→ **Task objective**: Please repeat the records exactly. The pictures are to be left out.

→ **Stored items from a collection**:
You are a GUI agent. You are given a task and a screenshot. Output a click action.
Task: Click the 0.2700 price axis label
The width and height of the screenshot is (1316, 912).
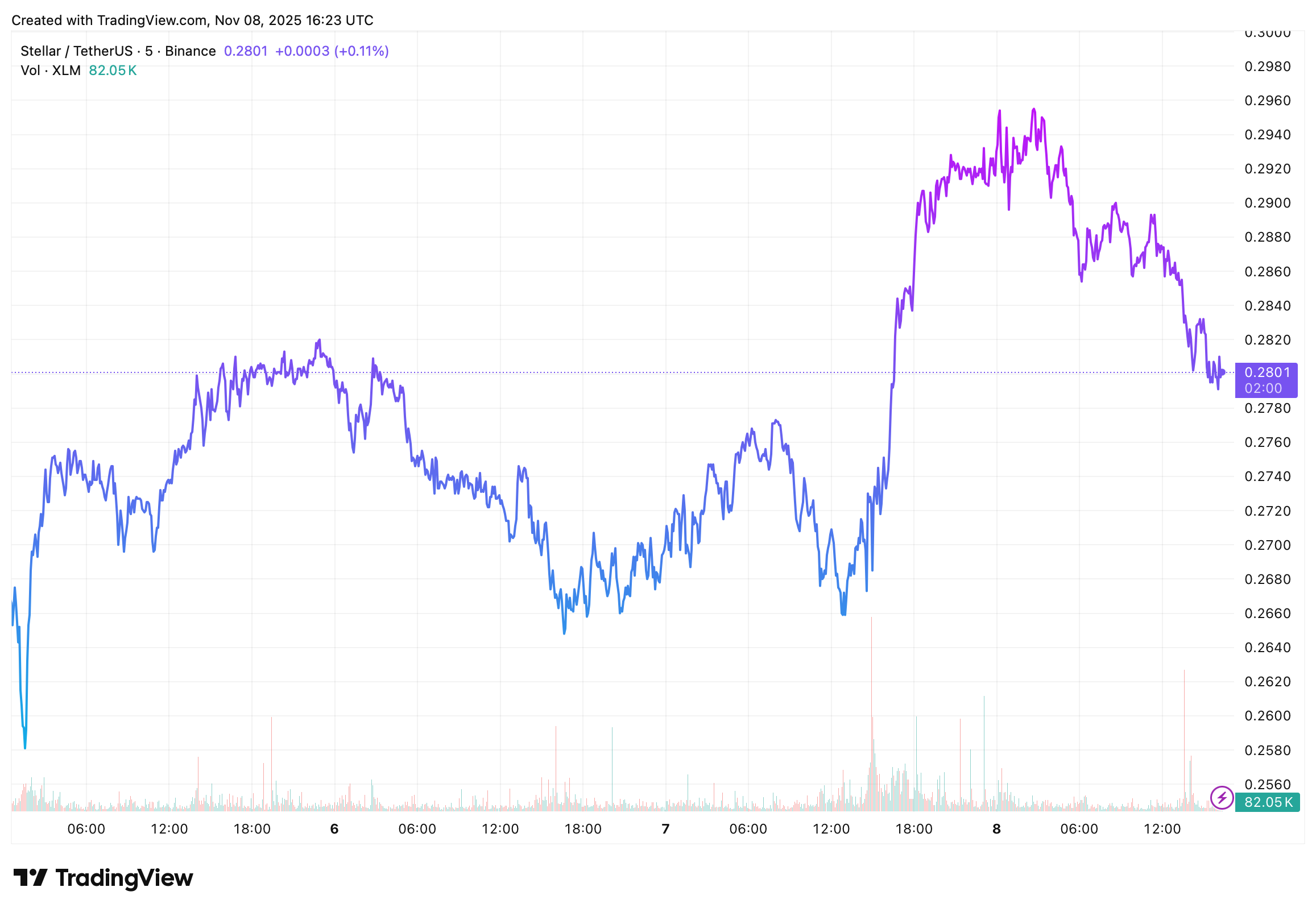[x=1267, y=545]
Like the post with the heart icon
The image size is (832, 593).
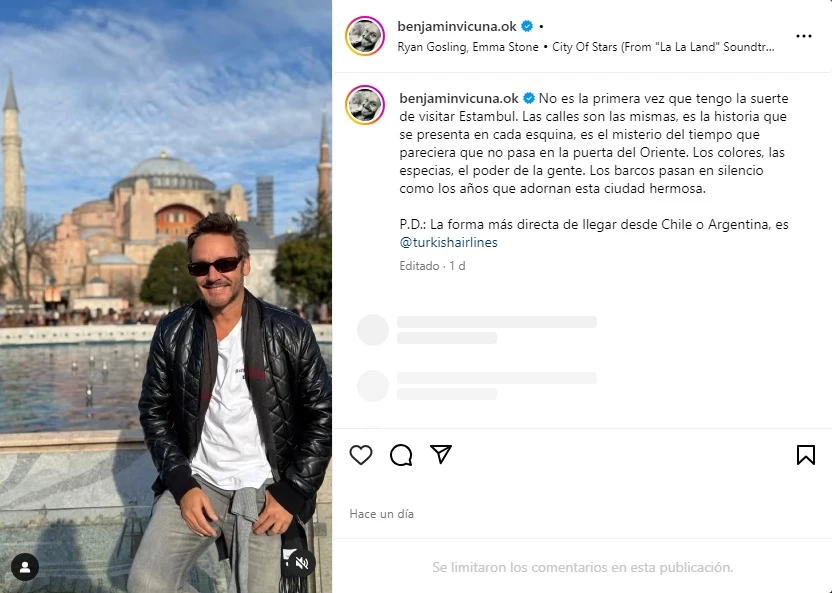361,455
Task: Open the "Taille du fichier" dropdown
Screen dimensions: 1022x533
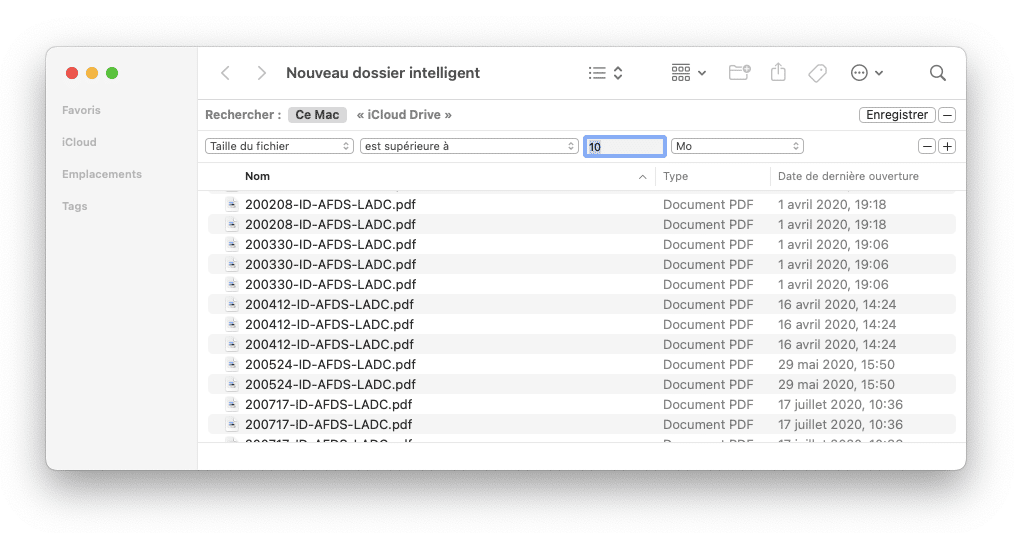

→ **Solved problem**:
You are a GUI agent. You are given a task and a screenshot. Output a click action.
Task: Click the 0.2700 price axis label
The width and height of the screenshot is (1316, 912).
[x=1267, y=545]
Like the post with the heart icon
The image size is (832, 593).
361,455
Task: Open the "Taille du fichier" dropdown
Screen dimensions: 1022x533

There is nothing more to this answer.